▶ Document text
# What new skills you learned when you became a father? What you learned about yourself?



## Edvardas (Mar 13, 2021)

I am a very calm man. At least everyone describes me like that at work and home. But I learned that I lose my patience with kids very quickly.
During the first few years as a father, I have visited some training on being a better dad and reading some books about children's behavior and psychology.
I have learned how calmly react to the kids' behavior, which I did not like, and was difficult to handle.


----------



## Kawan (Apr 29, 2021)

Fortunately I had my first kid (girl) once I was ready. I could not have married and kids a few years ago. I worked on my impulsivity and short patience all my life, and by the time my girl arrived, I am ready to take on not only all of family life aspects good and tough, but also to teach her from the start how to manage her emotions. From toddler to adulthood, i must expect having to do it all over again with her. Kids are kids and u can be the best parent but they can still tangle themselves in undesirable paths or manners. Must be strong and resilient as hell. And have inspiration from others, in this case my mother who raised my bro and i almost alone, dealing with our fits while working hard.


----------



## Ikaika (Apr 23, 2012)

I learned how to fix things, my sons are brokanics.


----------



## ConanHub (Aug 9, 2013)

I got skilled at hanging children upside down and various other useful childcare skills.


----------



## Benbutton (Oct 3, 2019)

I learned that twin toddlers had my nerves shot by the end of the day. To the point of physical shaking.


----------



## Numb26 (Sep 11, 2019)

ConanHub said:


> I got skilled at hanging children upside down and various other useful childcare skills.

▶ Job 1
In the records, reproduce without alteration the portion that opens with the line containing "Viewport: 1024px width, 820px height." and closes with the line containing "tap(1113, 466)", including both of those lines.

▶ Word and element locating records
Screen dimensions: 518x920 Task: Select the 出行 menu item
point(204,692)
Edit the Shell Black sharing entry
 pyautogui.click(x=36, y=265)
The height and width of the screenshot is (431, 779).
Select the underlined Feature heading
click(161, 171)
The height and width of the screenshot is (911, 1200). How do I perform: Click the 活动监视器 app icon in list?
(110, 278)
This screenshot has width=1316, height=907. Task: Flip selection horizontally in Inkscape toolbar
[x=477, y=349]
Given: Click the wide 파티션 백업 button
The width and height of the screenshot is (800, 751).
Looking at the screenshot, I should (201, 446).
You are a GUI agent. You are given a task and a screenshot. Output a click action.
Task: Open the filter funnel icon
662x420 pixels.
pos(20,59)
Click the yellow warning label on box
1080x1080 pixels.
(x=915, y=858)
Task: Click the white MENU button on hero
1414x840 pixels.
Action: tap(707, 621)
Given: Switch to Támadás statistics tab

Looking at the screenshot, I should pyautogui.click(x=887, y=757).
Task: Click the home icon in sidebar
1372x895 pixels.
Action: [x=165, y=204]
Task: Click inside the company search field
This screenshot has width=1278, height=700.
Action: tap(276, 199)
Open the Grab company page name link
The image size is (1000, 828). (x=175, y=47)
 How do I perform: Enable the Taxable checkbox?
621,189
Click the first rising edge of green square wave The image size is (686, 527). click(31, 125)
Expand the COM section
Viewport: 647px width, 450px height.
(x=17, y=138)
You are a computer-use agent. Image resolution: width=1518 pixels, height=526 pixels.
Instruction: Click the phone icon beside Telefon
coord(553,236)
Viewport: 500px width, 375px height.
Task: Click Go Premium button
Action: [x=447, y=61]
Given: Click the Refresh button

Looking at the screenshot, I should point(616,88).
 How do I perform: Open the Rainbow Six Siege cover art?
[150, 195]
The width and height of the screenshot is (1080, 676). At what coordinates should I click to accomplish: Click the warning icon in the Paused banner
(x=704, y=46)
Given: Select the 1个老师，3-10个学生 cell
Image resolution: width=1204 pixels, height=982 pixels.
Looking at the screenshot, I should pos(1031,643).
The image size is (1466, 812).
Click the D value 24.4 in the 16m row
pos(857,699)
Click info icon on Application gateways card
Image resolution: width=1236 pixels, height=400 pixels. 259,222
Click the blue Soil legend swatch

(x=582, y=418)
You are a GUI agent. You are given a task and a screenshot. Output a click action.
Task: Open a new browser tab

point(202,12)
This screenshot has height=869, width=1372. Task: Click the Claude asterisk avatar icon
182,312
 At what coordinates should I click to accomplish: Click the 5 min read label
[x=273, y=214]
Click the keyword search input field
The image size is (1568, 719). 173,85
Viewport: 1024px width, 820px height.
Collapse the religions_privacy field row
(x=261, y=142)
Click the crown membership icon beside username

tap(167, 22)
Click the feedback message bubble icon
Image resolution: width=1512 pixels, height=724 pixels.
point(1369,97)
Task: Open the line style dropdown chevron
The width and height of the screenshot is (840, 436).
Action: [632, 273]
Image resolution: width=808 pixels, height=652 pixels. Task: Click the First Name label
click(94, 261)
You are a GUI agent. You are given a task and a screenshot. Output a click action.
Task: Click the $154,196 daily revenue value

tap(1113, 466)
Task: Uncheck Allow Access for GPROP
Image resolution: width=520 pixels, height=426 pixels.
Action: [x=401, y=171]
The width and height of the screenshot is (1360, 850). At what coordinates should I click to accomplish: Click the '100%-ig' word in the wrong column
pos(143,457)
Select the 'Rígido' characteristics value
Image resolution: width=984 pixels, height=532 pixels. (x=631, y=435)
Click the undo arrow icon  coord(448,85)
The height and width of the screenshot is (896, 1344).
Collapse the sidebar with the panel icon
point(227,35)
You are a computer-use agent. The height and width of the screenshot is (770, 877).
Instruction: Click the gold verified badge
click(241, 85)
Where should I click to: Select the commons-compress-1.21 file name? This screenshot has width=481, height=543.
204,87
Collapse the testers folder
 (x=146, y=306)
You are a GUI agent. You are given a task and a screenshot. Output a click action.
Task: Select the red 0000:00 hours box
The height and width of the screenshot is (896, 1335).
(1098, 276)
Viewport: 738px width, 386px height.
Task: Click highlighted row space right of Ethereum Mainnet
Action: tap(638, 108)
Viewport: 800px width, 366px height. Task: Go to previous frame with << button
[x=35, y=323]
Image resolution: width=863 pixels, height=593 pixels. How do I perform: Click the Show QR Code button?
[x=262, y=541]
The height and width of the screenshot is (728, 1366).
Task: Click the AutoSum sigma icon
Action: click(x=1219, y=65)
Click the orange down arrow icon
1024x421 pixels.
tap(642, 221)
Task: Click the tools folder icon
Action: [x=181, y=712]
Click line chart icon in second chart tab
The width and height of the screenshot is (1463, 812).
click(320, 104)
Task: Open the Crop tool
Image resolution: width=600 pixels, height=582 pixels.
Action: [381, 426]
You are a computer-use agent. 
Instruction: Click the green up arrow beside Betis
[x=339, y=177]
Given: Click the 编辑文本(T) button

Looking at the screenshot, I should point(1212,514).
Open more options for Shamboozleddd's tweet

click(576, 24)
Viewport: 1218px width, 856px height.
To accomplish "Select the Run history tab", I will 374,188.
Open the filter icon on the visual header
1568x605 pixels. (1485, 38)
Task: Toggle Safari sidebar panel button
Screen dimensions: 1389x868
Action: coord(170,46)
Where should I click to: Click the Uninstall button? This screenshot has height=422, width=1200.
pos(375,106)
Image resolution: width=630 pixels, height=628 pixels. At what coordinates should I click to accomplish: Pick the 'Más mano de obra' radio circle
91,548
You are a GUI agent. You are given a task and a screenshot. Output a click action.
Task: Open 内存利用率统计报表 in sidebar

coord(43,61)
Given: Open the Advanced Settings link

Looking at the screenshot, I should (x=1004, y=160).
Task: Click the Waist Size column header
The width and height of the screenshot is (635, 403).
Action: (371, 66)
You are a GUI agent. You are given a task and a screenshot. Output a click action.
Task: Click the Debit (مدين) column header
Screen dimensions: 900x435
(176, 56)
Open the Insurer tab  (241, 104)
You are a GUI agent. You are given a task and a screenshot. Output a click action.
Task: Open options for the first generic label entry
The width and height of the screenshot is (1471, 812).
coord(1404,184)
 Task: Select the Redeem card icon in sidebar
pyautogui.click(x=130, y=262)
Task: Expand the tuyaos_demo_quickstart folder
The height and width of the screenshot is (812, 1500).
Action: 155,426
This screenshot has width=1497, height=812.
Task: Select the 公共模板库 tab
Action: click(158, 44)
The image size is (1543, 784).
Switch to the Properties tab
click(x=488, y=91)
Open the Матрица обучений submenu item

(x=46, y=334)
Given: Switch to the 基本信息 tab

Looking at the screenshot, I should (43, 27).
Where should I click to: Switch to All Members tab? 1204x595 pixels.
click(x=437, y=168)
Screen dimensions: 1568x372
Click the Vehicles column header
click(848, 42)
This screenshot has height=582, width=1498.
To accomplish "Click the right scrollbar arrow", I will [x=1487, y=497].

▶ Job 2
Continue the forum thread on what men learned upon becoming fathers, starting immediately after its final line.

▶ Task response 1
Viewport: 1024px width, 820px height.
Collapse the religions_privacy field row
(x=261, y=142)
Click the crown membership icon beside username

tap(167, 22)
Click the feedback message bubble icon
Image resolution: width=1512 pixels, height=724 pixels.
point(1369,97)
Task: Open the line style dropdown chevron
The width and height of the screenshot is (840, 436).
Action: [632, 273]
Image resolution: width=808 pixels, height=652 pixels. Task: Click the First Name label
click(94, 261)
You are a GUI agent. You are given a task and a screenshot. Output a click action.
Task: Click the $154,196 daily revenue value

tap(1113, 466)

▶ Task response 2
Use velcro. Works better


----------



## Hansel (May 3, 2021)

I already knew cooking since my teenage years (don't ask). But since I became a father, I learnt giving others a bath, cleaning after others, patience, coaching skills, expressing emotions, avoiding spontaniety and thinking through things/choices before saying 'ok', how to give guidance, elementary level school math, science and social studies, braiding hair, the world of girls' beauty products, hair accessories, baseball, basketball, fencing...............I can go on & on lol. About myself, I learnt that I am not a narcissist like my father (never knew how compassionate I am until).


----------



## badsanta (Oct 13, 2014)

I learned how to tame a horse in minecraft, and that it is impossible to clean up slime from carpet (as it is made from soap which means adding more soap just makes even more slime!)


----------



## badsanta (Oct 13, 2014)

badsanta said:


> I learned how to tame a horse in minecraft, and that it is impossible to clean up slime from carpet (as it is made from soap which means adding more soap just makes even more slime!)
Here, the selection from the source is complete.